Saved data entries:

+ + + + +

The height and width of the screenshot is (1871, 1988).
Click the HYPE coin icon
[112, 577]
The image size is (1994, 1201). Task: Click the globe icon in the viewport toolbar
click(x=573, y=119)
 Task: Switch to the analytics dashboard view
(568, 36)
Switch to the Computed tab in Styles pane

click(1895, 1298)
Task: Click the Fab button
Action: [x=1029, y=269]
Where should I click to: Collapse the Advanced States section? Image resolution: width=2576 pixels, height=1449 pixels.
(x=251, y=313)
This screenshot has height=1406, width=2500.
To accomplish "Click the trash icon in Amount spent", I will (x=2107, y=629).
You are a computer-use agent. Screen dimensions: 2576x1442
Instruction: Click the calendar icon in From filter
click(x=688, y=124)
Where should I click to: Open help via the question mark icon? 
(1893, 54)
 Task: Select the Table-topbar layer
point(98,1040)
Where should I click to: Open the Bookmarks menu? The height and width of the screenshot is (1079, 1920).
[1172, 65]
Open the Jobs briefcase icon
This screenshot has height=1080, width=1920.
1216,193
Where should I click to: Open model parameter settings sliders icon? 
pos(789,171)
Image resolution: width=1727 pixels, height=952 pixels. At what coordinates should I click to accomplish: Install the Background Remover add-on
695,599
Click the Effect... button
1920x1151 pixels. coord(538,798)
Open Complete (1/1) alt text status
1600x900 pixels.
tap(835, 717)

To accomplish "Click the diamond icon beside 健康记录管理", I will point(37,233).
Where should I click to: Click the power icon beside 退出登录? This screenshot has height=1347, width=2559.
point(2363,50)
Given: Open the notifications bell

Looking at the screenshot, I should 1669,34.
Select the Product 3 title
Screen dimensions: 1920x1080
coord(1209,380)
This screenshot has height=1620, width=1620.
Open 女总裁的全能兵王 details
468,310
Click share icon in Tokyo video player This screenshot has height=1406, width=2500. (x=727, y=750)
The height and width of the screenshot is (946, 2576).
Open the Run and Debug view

+ + + + +

**What needs to be done:** No line before the one containing "Given: Open the notifications bell" belongs in the answer; give again exactly that line and all lines after it through the end of the data.

**Response:**
Given: Open the notifications bell

Looking at the screenshot, I should 1669,34.
Select the Product 3 title
Screen dimensions: 1920x1080
coord(1209,380)
This screenshot has height=1620, width=1620.
Open 女总裁的全能兵王 details
468,310
Click share icon in Tokyo video player This screenshot has height=1406, width=2500. (x=727, y=750)
The height and width of the screenshot is (946, 2576).
Open the Run and Debug view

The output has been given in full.